Question

Let R₁ and R₂ be two relations defined on ℝ by a R₁b ⇔ ab ≥ 0 and aR₂b ⇔ a ≥ b. Then,

• A. R₁ is an equivalence relation but not R₂
• B. R₂ is an equivalence relation but not R₁
• C. Both R₁ and R₂ are equivalence relations
• D. Neither R₁ nor R₂ is an equivalence relation

Answer 1

The Correct Option is D

To determine whether \( R_1 \) and \( R_2 \) are equivalence relations, we need to check each of them for reflexivity, symmetry, and transitivity.

Checking \( R_1 \) 

Reflexivity: A relation \( R \) is reflexive if for every element \( a \in \mathbb{R} \), \( aRa \) holds. For \( R_1 \), this means \( aa \ge 0 \), which is true for all \( a \in \mathbb{R} \). Thus, \( R_1 \) is reflexive.

Symmetry: A relation \( R \) is symmetric if for any \( a, b \in \mathbb{R} \), whenever \( aRb \), it implies \( bRa \). In \( R_1 \), if \( ab \ge 0 \), then it implies \( ba \ge 0 \). Since multiplication is commutative, \( ab = ba \). Therefore, \( R_1 \) is symmetric.

Transitivity: A relation \( R \) is transitive if for any \( a, b, c \in \mathbb{R} \), whenever \( aRb \) and \( bRc \), it implies \( aRc \). Suppose \( ab \ge 0 \) and \( bc \ge 0 \). This implies different cases:

• Both \( a \) and \( b \), and both \( b \) and \( c \) could be either positive or negative, leading to \( ac \ge 0 \).
• However, if \( a = 1 \), \( b = 0 \), and \( c = -1 \), we see that \( ab = 0 \ge 0 \) and \( bc = 0 \ge 0 \), but \( ac = -1 \not\ge 0 \).

This counterexample shows that \( R_1 \) is not transitive. Therefore, \( R_1 \) is not an equivalence relation.

Checking \( R_2 \)

Reflexivity: For \( R_2 \), we check if \( a \ge a \) holds for all \( a \in \mathbb{R} \). This is true, so \( R_2 \) is reflexive.
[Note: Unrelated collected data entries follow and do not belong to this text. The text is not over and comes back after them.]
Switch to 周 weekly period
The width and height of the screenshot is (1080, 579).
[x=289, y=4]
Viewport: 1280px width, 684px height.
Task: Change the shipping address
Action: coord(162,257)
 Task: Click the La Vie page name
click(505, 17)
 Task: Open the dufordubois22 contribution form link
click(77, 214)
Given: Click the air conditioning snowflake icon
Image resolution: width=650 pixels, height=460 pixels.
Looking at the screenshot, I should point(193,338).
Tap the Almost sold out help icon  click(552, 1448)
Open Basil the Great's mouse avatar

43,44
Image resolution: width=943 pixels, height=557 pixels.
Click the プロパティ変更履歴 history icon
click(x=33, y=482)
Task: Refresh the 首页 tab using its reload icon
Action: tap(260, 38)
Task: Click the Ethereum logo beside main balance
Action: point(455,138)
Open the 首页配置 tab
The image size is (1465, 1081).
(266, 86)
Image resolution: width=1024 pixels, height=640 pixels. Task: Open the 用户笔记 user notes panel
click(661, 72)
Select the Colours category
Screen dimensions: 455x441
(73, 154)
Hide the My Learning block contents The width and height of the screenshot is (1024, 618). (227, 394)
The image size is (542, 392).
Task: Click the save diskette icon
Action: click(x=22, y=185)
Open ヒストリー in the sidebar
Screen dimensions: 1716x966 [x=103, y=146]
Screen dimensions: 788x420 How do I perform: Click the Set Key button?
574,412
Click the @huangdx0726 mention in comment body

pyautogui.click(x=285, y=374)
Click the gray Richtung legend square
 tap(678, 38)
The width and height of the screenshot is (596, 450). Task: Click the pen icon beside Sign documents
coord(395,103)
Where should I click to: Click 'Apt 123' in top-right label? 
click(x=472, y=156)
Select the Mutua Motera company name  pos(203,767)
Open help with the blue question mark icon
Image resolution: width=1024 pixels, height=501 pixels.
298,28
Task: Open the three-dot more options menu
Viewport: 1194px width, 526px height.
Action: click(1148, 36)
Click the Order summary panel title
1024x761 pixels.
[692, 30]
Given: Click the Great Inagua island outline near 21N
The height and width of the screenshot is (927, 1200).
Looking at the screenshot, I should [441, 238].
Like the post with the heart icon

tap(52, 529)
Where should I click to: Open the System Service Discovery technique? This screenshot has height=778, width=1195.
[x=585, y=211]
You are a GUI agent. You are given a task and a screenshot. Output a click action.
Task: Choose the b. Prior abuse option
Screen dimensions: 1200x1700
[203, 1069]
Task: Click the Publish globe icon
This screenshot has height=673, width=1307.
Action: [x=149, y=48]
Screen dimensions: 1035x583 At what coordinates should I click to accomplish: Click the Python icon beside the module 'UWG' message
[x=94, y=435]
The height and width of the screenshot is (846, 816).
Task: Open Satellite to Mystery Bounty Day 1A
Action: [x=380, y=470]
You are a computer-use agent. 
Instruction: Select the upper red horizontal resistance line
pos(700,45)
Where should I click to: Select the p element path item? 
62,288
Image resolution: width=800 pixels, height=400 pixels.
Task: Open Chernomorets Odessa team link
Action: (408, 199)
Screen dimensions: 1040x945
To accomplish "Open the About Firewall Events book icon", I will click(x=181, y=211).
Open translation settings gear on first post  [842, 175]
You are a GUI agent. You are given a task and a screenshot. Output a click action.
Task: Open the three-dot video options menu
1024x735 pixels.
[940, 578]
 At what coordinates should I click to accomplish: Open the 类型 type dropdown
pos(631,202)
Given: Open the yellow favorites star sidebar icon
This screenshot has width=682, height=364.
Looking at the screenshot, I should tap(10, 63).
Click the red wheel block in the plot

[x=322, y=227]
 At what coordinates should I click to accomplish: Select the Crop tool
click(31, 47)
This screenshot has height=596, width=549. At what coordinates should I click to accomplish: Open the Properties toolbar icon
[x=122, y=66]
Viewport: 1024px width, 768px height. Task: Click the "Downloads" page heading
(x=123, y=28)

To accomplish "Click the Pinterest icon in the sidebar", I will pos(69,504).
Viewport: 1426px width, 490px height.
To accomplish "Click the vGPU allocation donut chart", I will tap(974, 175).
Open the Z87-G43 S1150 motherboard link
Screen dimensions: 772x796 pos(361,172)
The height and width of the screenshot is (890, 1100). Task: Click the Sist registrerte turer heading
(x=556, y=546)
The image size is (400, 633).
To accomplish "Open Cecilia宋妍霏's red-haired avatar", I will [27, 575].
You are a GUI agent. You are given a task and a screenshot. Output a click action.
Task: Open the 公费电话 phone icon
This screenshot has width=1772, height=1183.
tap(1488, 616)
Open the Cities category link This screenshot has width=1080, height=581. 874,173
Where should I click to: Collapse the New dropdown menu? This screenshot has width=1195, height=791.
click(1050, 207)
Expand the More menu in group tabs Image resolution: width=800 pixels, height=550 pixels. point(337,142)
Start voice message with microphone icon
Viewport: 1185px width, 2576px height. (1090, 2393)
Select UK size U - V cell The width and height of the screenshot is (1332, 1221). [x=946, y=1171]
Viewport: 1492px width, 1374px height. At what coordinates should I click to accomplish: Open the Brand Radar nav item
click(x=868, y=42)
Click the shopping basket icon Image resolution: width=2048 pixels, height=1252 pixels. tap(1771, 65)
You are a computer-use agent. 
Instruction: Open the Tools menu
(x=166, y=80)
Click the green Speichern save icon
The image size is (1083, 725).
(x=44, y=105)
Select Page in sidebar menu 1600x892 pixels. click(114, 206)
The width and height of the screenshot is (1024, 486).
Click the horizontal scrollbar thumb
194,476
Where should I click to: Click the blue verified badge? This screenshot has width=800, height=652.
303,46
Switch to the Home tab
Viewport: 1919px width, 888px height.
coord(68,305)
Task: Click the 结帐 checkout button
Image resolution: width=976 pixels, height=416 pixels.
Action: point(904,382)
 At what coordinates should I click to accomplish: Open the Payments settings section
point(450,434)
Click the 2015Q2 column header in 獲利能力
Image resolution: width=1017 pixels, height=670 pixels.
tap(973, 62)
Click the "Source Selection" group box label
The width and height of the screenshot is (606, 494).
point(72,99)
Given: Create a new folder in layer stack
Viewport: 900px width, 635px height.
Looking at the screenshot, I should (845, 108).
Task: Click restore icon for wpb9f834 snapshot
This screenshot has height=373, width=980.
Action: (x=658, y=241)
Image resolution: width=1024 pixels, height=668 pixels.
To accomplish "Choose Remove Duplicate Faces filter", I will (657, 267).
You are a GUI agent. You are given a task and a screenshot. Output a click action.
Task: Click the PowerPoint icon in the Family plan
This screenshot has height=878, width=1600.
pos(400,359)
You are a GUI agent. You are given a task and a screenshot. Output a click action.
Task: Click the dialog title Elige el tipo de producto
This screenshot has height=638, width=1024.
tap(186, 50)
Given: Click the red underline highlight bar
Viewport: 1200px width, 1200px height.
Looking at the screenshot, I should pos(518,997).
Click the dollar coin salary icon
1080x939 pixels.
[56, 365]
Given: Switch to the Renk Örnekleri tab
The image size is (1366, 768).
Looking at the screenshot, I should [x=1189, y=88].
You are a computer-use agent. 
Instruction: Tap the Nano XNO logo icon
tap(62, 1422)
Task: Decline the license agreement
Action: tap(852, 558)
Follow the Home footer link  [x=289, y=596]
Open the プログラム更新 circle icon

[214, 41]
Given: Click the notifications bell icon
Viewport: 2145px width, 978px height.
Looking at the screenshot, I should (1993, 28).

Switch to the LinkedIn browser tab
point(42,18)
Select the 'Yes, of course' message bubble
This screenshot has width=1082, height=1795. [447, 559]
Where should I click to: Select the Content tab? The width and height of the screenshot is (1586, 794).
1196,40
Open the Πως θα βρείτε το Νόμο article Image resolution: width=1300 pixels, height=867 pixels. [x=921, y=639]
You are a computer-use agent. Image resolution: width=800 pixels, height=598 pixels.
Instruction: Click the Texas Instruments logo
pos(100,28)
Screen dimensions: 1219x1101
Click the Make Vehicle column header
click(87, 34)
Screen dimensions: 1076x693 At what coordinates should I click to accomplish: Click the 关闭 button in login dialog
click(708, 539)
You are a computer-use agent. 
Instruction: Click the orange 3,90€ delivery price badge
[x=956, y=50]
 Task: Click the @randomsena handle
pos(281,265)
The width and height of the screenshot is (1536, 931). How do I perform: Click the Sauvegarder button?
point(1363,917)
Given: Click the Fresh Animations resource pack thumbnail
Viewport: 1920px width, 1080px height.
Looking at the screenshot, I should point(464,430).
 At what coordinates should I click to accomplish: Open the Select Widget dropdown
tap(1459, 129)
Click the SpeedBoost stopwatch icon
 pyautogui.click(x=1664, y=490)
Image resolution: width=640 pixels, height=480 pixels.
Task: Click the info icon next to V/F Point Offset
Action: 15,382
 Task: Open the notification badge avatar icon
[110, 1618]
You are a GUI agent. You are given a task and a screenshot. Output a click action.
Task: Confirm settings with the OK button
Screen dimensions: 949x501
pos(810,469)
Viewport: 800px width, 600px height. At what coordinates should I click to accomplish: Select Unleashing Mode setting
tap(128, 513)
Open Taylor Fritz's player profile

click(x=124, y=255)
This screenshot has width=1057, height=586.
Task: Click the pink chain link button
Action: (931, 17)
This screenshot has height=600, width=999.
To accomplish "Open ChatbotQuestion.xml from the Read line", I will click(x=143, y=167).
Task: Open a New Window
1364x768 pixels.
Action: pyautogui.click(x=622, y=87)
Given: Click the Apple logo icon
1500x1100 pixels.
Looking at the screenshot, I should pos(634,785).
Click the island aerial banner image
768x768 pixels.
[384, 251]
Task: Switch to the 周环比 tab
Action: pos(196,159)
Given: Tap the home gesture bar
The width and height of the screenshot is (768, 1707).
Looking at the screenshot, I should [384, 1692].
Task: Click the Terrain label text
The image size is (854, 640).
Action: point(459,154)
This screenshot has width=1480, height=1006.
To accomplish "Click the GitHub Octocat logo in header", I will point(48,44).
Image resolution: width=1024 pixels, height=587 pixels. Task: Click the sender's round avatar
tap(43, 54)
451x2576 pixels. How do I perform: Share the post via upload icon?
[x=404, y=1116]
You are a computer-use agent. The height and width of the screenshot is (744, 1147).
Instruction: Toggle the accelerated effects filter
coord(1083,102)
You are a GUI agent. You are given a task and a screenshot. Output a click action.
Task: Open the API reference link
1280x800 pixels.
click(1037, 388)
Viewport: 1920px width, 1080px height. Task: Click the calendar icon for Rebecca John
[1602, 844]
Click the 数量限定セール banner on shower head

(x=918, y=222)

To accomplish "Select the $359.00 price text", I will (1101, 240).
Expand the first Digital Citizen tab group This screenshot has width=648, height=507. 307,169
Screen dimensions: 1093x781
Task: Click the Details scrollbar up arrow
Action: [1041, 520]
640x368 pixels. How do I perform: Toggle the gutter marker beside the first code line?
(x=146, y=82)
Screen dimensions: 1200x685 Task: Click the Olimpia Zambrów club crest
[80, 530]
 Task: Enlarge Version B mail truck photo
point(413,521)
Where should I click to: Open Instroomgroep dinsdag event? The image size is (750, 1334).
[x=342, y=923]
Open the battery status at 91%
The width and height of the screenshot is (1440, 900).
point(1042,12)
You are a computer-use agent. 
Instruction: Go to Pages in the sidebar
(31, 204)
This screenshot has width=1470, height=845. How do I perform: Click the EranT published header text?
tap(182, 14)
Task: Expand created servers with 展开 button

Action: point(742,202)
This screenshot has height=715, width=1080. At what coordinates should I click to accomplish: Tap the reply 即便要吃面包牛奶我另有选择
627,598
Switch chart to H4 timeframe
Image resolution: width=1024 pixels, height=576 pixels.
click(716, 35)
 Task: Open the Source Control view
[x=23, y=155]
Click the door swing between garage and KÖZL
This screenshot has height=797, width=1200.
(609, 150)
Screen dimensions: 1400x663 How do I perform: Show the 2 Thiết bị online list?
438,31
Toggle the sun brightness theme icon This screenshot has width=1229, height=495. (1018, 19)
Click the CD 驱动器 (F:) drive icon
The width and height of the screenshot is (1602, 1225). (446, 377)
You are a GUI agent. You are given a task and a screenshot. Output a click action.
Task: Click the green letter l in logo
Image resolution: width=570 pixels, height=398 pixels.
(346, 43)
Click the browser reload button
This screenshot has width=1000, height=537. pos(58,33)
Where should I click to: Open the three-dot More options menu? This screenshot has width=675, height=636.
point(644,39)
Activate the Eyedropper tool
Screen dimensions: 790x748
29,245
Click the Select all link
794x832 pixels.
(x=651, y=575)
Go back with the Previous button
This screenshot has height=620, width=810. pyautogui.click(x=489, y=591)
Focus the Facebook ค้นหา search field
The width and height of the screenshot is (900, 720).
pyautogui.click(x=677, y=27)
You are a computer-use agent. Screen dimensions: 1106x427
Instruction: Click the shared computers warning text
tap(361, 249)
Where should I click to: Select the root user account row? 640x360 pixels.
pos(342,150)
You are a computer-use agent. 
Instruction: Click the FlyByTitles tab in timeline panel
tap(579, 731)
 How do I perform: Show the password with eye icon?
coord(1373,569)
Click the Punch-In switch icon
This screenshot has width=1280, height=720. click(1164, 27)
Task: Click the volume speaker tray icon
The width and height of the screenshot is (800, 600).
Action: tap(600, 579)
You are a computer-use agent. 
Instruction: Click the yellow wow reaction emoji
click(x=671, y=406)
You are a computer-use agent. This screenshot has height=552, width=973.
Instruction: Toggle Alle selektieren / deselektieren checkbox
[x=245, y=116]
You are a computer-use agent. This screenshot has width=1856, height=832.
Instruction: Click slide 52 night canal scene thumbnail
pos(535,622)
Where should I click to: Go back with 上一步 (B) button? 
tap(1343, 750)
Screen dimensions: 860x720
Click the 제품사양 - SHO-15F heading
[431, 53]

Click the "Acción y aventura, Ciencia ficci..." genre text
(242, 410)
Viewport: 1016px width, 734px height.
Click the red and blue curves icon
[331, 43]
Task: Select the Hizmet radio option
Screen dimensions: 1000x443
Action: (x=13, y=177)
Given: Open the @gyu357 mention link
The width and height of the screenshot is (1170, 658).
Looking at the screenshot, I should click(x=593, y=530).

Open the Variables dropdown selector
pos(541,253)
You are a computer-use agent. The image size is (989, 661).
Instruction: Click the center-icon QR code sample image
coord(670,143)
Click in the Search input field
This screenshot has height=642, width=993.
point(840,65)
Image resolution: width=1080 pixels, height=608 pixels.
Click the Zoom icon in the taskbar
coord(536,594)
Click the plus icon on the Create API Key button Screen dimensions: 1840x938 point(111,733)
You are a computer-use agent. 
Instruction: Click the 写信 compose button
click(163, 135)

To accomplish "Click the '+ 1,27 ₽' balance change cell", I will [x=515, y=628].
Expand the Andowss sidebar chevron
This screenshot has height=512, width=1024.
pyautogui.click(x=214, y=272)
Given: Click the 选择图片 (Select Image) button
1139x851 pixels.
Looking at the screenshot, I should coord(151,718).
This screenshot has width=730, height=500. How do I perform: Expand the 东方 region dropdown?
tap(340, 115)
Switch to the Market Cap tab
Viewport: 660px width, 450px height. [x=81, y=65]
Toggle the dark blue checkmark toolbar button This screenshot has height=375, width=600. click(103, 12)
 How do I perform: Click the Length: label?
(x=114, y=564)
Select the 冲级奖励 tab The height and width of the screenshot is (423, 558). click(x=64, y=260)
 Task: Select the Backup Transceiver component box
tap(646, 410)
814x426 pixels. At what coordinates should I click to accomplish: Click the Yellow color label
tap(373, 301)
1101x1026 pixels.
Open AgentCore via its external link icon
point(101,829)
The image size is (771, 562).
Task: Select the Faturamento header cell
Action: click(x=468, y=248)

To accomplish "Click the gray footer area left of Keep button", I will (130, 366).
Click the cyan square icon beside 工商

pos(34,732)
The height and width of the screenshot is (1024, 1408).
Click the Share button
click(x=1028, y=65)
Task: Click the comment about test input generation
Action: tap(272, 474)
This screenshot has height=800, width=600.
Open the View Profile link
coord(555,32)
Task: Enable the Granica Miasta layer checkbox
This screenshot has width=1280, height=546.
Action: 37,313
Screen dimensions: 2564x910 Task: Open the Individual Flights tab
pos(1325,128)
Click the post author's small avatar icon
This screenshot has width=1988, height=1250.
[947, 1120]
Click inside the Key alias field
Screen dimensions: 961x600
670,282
Symmetry: We need \( a \ge b \) to imply \( b \ge a \). This is not generally true unless \( a = b \). For example, if \( a = 2 \) and \( b = 1 \), then \( 2 \ge 1 \), but \( 1 \not\ge 2 \). Therefore, \( R_2 \) is not symmetric.

Transitivity: For transitivity, suppose \( a \ge b \) and \( b \ge c \). Then \( a \ge c \) must be true, which holds under the assumption. Therefore, \( R_2 \) is transitive.

Since \( R_2 \) is not symmetric, it is not an equivalence relation.

Conclusion

Neither \( R_1 \) nor \( R_2 \) qualifies as an equivalence relation because \( R_1 \) lacks transitivity and \( R_2 \) lacks symmetry. Therefore, the correct answer is: Neither \( R_1 \) nor \( R_2 \) is an equivalence relation.